# What is expected
Please set down all of the data below verbatim.

# Exercise material
-- -- --

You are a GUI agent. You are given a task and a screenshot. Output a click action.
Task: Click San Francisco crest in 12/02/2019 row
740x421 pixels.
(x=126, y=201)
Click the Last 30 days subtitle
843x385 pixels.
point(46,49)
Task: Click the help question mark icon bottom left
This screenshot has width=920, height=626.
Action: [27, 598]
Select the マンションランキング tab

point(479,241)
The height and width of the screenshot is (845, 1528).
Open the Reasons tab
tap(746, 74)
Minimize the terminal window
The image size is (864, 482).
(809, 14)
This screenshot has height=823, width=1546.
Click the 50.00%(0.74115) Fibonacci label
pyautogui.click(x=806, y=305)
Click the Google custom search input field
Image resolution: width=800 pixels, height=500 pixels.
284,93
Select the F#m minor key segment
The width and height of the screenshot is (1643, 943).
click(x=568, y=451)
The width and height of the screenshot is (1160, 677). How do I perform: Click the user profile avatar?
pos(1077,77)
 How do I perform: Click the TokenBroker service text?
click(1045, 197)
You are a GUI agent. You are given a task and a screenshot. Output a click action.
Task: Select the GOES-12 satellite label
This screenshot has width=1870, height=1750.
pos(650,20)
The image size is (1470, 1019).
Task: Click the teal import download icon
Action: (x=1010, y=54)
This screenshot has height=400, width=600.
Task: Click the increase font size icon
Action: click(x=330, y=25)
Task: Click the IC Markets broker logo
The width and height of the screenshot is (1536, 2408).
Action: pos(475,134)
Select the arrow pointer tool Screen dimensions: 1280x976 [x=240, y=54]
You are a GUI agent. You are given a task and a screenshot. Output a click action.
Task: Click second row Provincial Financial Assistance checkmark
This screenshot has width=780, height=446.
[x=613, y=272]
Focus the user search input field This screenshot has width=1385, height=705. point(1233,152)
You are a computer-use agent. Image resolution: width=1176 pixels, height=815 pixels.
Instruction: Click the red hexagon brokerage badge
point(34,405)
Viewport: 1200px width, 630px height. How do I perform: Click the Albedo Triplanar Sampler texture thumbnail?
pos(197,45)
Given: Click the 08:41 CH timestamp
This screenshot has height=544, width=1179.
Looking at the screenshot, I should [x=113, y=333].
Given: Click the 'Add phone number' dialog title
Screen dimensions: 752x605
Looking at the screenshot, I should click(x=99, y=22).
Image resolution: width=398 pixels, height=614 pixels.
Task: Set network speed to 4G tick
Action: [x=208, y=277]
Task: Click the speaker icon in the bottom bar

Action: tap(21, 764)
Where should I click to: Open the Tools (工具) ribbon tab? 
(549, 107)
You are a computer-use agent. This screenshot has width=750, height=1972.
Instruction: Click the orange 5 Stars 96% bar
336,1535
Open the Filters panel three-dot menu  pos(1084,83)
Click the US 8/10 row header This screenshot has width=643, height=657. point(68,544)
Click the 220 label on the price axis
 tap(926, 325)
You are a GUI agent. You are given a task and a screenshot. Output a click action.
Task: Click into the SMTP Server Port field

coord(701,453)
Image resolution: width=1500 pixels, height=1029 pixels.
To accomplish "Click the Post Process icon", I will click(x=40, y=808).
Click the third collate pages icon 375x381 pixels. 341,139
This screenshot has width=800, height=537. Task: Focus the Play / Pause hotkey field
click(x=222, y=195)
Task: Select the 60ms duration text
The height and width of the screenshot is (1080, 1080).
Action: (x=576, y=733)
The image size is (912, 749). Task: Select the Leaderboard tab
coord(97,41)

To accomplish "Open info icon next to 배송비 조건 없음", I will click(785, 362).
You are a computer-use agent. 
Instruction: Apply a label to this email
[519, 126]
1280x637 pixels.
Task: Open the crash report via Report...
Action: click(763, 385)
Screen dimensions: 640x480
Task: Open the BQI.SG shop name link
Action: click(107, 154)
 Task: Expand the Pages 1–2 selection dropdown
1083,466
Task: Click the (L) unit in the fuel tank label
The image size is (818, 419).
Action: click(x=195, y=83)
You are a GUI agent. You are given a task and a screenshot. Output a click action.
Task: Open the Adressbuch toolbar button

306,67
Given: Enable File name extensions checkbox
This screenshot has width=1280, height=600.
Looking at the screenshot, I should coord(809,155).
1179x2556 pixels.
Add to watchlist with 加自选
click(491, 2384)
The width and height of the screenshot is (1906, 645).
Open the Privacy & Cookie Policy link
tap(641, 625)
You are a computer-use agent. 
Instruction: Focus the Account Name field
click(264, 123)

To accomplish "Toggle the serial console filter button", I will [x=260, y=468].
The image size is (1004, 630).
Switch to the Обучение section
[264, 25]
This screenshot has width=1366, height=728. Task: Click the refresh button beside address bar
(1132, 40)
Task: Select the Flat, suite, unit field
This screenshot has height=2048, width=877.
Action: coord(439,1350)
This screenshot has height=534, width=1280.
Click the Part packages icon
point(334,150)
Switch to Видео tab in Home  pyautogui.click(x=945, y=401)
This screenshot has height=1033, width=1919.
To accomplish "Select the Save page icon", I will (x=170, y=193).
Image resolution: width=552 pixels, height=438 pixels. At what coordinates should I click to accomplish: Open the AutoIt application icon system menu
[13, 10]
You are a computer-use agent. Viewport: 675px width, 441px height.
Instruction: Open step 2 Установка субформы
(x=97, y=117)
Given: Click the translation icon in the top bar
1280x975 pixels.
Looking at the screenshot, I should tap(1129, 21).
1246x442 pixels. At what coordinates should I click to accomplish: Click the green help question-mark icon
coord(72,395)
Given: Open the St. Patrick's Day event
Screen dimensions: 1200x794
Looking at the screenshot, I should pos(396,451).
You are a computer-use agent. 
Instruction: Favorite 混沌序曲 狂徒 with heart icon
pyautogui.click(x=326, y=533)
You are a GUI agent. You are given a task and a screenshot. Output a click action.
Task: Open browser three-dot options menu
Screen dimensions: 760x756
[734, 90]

-- -- --

# Written response
You are a GUI agent. You are given a task and a screenshot. Output a click action.
Task: Click San Francisco crest in 12/02/2019 row
740x421 pixels.
(x=126, y=201)
Click the Last 30 days subtitle
843x385 pixels.
point(46,49)
Task: Click the help question mark icon bottom left
This screenshot has width=920, height=626.
Action: [27, 598]
Select the マンションランキング tab

point(479,241)
The height and width of the screenshot is (845, 1528).
Open the Reasons tab
tap(746, 74)
Minimize the terminal window
The image size is (864, 482).
(809, 14)
This screenshot has height=823, width=1546.
Click the 50.00%(0.74115) Fibonacci label
pyautogui.click(x=806, y=305)
Click the Google custom search input field
Image resolution: width=800 pixels, height=500 pixels.
284,93
Select the F#m minor key segment
The width and height of the screenshot is (1643, 943).
click(x=568, y=451)
The width and height of the screenshot is (1160, 677). How do I perform: Click the user profile avatar?
pos(1077,77)
 How do I perform: Click the TokenBroker service text?
click(1045, 197)
You are a GUI agent. You are given a task and a screenshot. Output a click action.
Task: Select the GOES-12 satellite label
This screenshot has width=1870, height=1750.
pos(650,20)
The image size is (1470, 1019).
Task: Click the teal import download icon
Action: (x=1010, y=54)
This screenshot has height=400, width=600.
Task: Click the increase font size icon
Action: click(x=330, y=25)
Task: Click the IC Markets broker logo
The width and height of the screenshot is (1536, 2408).
Action: pos(475,134)
Select the arrow pointer tool Screen dimensions: 1280x976 [x=240, y=54]
You are a GUI agent. You are given a task and a screenshot. Output a click action.
Task: Click second row Provincial Financial Assistance checkmark
This screenshot has width=780, height=446.
[x=613, y=272]
Focus the user search input field This screenshot has width=1385, height=705. point(1233,152)
You are a computer-use agent. Image resolution: width=1176 pixels, height=815 pixels.
Instruction: Click the red hexagon brokerage badge
point(34,405)
Viewport: 1200px width, 630px height. How do I perform: Click the Albedo Triplanar Sampler texture thumbnail?
pos(197,45)
Given: Click the 08:41 CH timestamp
This screenshot has height=544, width=1179.
Looking at the screenshot, I should [x=113, y=333].
Given: Click the 'Add phone number' dialog title
Screen dimensions: 752x605
Looking at the screenshot, I should click(x=99, y=22).
Image resolution: width=398 pixels, height=614 pixels.
Task: Set network speed to 4G tick
Action: [x=208, y=277]
Task: Click the speaker icon in the bottom bar

Action: tap(21, 764)
Where should I click to: Open the Tools (工具) ribbon tab? 
(549, 107)
You are a computer-use agent. This screenshot has width=750, height=1972.
Instruction: Click the orange 5 Stars 96% bar
336,1535
Open the Filters panel three-dot menu  pos(1084,83)
Click the US 8/10 row header This screenshot has width=643, height=657. point(68,544)
Click the 220 label on the price axis
 tap(926, 325)
You are a GUI agent. You are given a task and a screenshot. Output a click action.
Task: Click into the SMTP Server Port field

coord(701,453)
Image resolution: width=1500 pixels, height=1029 pixels.
To accomplish "Click the Post Process icon", I will click(x=40, y=808).
Click the third collate pages icon 375x381 pixels. 341,139
This screenshot has width=800, height=537. Task: Focus the Play / Pause hotkey field
click(x=222, y=195)
Task: Select the 60ms duration text
The height and width of the screenshot is (1080, 1080).
Action: (x=576, y=733)
The image size is (912, 749). Task: Select the Leaderboard tab
coord(97,41)

To accomplish "Open info icon next to 배송비 조건 없음", I will click(785, 362).
You are a computer-use agent. 
Instruction: Apply a label to this email
[519, 126]
1280x637 pixels.
Task: Open the crash report via Report...
Action: click(763, 385)
Screen dimensions: 640x480
Task: Open the BQI.SG shop name link
Action: click(107, 154)
 Task: Expand the Pages 1–2 selection dropdown
1083,466
Task: Click the (L) unit in the fuel tank label
The image size is (818, 419).
Action: click(x=195, y=83)
You are a GUI agent. You are given a task and a screenshot. Output a click action.
Task: Open the Adressbuch toolbar button

306,67
Given: Enable File name extensions checkbox
This screenshot has width=1280, height=600.
Looking at the screenshot, I should coord(809,155).
1179x2556 pixels.
Add to watchlist with 加自选
click(491, 2384)
The width and height of the screenshot is (1906, 645).
Open the Privacy & Cookie Policy link
tap(641, 625)
You are a computer-use agent. 
Instruction: Focus the Account Name field
click(264, 123)

To accomplish "Toggle the serial console filter button", I will [x=260, y=468].
The image size is (1004, 630).
Switch to the Обучение section
[264, 25]
This screenshot has width=1366, height=728. Task: Click the refresh button beside address bar
(1132, 40)
Task: Select the Flat, suite, unit field
This screenshot has height=2048, width=877.
Action: coord(439,1350)
This screenshot has height=534, width=1280.
Click the Part packages icon
point(334,150)
Switch to Видео tab in Home  pyautogui.click(x=945, y=401)
This screenshot has height=1033, width=1919.
To accomplish "Select the Save page icon", I will (x=170, y=193).
Image resolution: width=552 pixels, height=438 pixels. At what coordinates should I click to accomplish: Open the AutoIt application icon system menu
[13, 10]
You are a computer-use agent. Viewport: 675px width, 441px height.
Instruction: Open step 2 Установка субформы
(x=97, y=117)
Given: Click the translation icon in the top bar
1280x975 pixels.
Looking at the screenshot, I should tap(1129, 21).
1246x442 pixels. At what coordinates should I click to accomplish: Click the green help question-mark icon
coord(72,395)
Given: Open the St. Patrick's Day event
Screen dimensions: 1200x794
Looking at the screenshot, I should pos(396,451).
You are a computer-use agent. 
Instruction: Favorite 混沌序曲 狂徒 with heart icon
pyautogui.click(x=326, y=533)
You are a GUI agent. You are given a task and a screenshot. Output a click action.
Task: Open browser three-dot options menu
Screen dimensions: 760x756
[734, 90]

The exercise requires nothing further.